Claiming that Equitrans is holding eastern Kentucky producers hostage to its pipeline system, the state’s attorney general has asked FERC to condition any certificate approving the company’s Big Sandy Pipeline project on Kentucky producers being granted open-access taps to take their gas off an affiliated gathering system for transportation on pipelines other than Equitrans.

While reviewing the proposed Big Sandy project, Kentucky Attorney General Gregory D. Stumbo said a red flag rose regarding the relationship between Equitrans, the interstate pipeline subsidiary of Equitable Resources in Pittsburgh, PA, and its nonjurisdictional gathering affiliate Kentucky West Virginia Gas Co. Kentucky West, a former interstate pipeline, is the sole gatherer in many areas of eastern Kentucky.

Stumbo told FERC that he was “concerned specifically” that Equitrans controlled Kentucky West and operated it as a “subservient, nonregulated division” of the pipeline company. “This concern was brought about by the fact that Equitrans, speaking for Kentucky West, had repeatedly denied requests by independent Kentucky natural gas producers for [discharge] taps on the Kentucky West system …[to] take their gas out of Kentucky West’s pipelines prior to that gas entering Equitrans’ proposed Big Sandy Pipeline, or the gas processing and compression facilities which will serve the Big Sandy pipeline,” he said in a FERC filing [CP06-275].

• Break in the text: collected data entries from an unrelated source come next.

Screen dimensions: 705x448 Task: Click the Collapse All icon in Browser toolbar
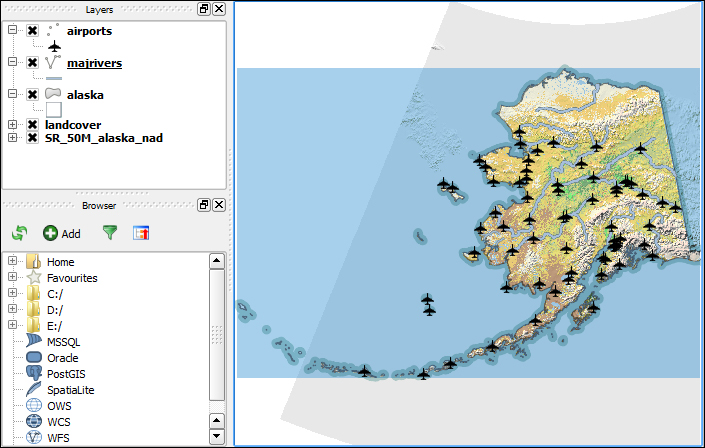coord(141,233)
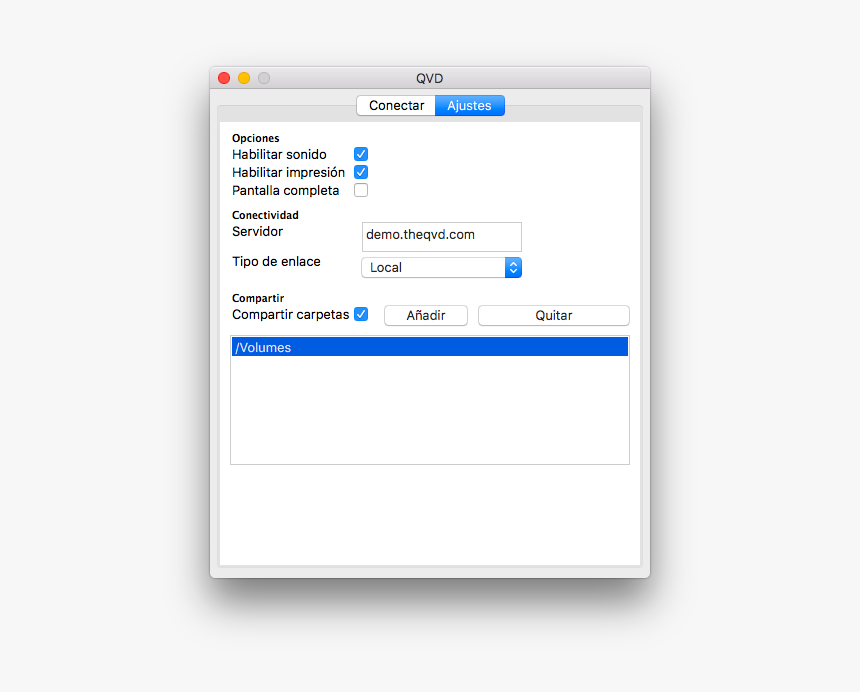Select the /Volumes entry in the folder list

(x=429, y=348)
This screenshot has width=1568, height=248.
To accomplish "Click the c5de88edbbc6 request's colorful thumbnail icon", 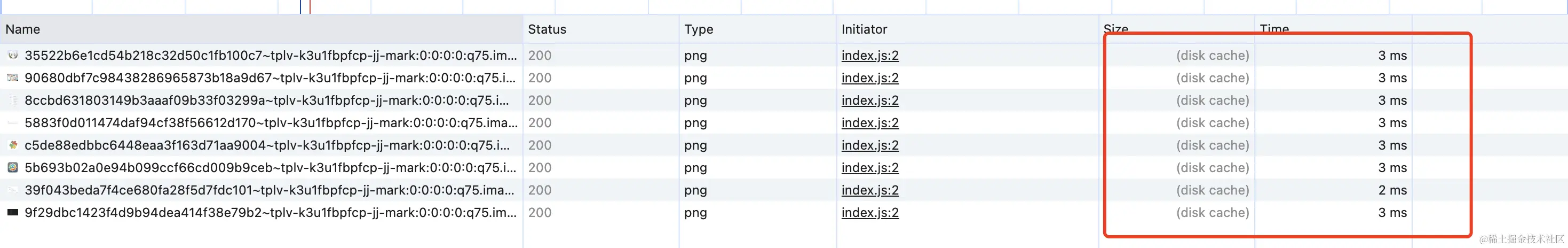I will click(x=13, y=145).
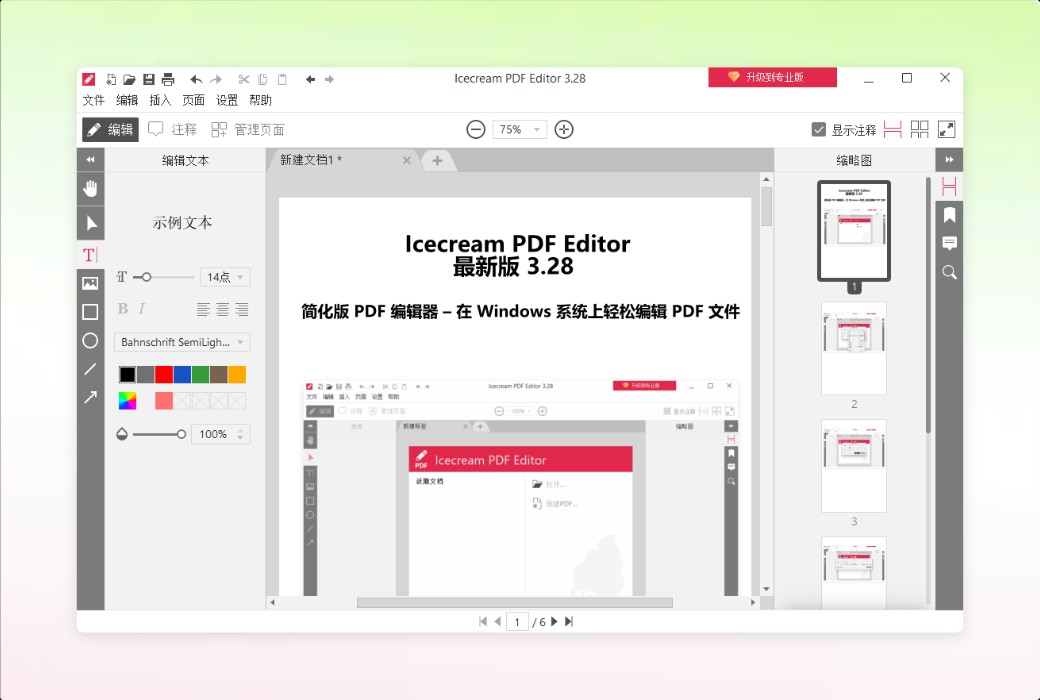Image resolution: width=1040 pixels, height=700 pixels.
Task: Open the zoom percentage 75% dropdown
Action: coord(519,129)
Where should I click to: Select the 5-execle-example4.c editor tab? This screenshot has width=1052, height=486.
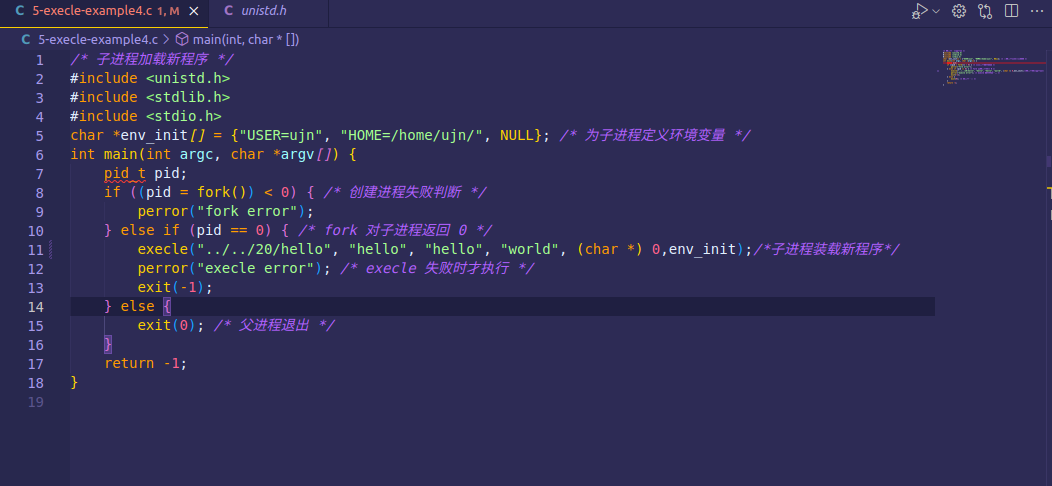[90, 11]
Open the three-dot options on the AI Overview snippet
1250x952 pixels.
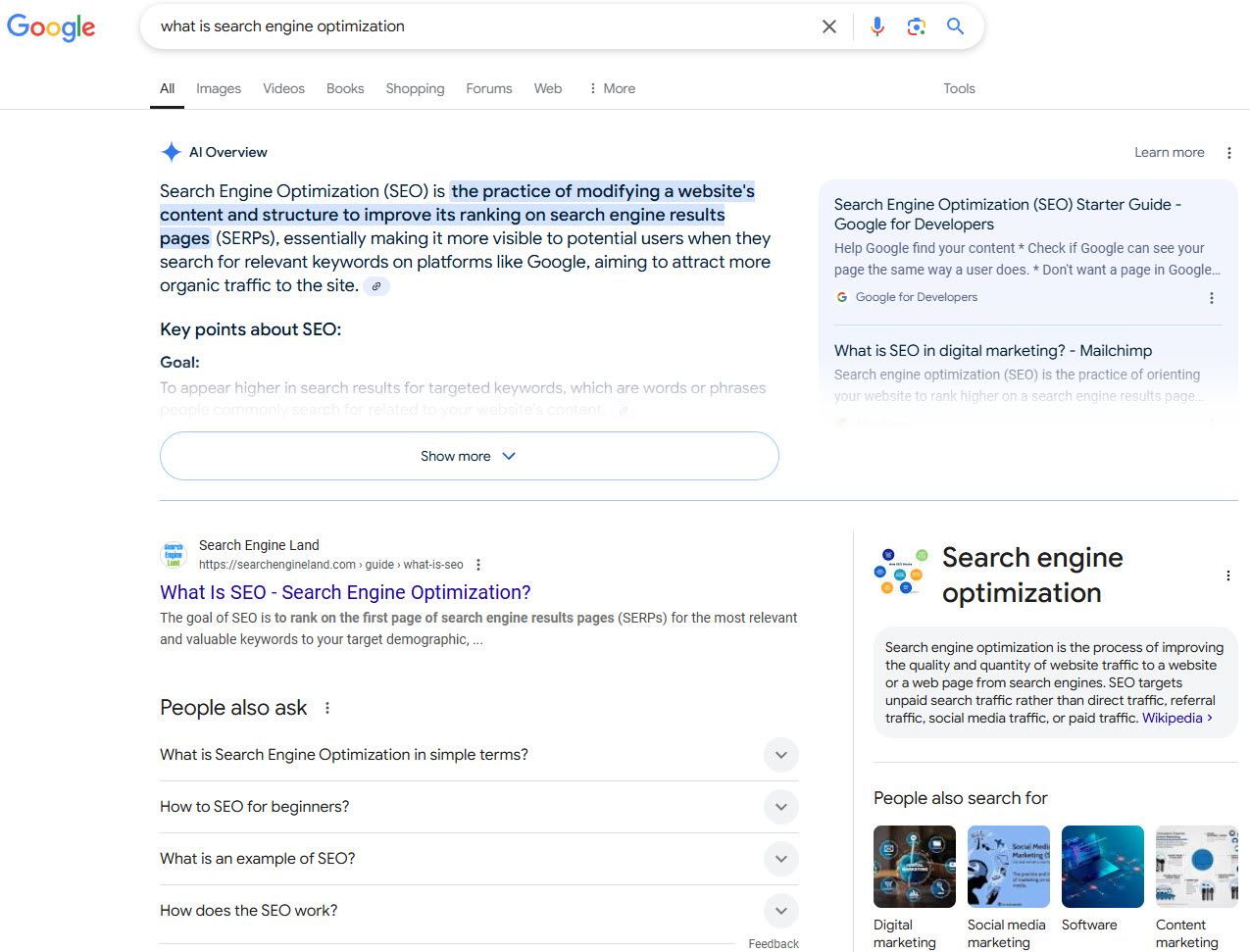click(x=477, y=564)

The Big Sandy project calls for the construction of a 60-mile, 20-inch diameter pipeline that would extend from the existing Kentucky Hydrocarbon plant in Langley, KY, to Tennessee Gas Pipeline’s Broad Run Lateral in Carter County. The project is one of two that have been proposed to ease the transportation constraints in eastern Kentucky, which have forced producers to shut in their gas. Equitrans officials said they expect FERC to approve their Big Sandy project later this month (see Daily GPI, Aug. 25).

“[Equitrans’] denial of the requested taps on the Kentucky West system has the effect of holding independent producers hostage to Equitrans/Big Sandy/Kentucky West. As the situation exists today, once producers’ gas enters the Kentucky West gathering system, those producers are foreclosed from taking delivery of their gas off Kentucky West in order to market that gas into alternative pipelines,” Stumbo said.

“It is clearly the intention of Equitrans to continue holding this gas hostage (even though much of its is currently not flowing due to pipeline constraints on Kentucky West and pipelines connected to Kentucky West) until the Big Sandy project is completed. Once Big Sandy is completed, this gas will be forced to flow into that pipeline, and nowhere else,” he noted.

Equitrans contends that the Federal Energy Regulatory Commission cannot grant the relief requested — open-access taps on the Kentucky West system — because Kentucky West is nonjurisdictional and outside the reach of FERC. But Stumbo disagrees.

“When a pipeline and its gathering affiliate act in concert for anticompetitive purposes that frustrate the Commission’s regulations — such as to tie the use of the Kentucky West gathering system to the use of the Equitrans’ Big Sandy project — the Commission may disregard the corporate structure and exercise jurisdiction over the otherwise nonjurisdictional gatherer,” he said. “The Commission does have the legal authority to treat Kentucky West as an indistinguishable part of Equitrans.”

Or in the alternative, Stumbo said FERC could reassert jurisdiction over Kentucky West itself, making it once again a jurisdictional, open-access pipeline.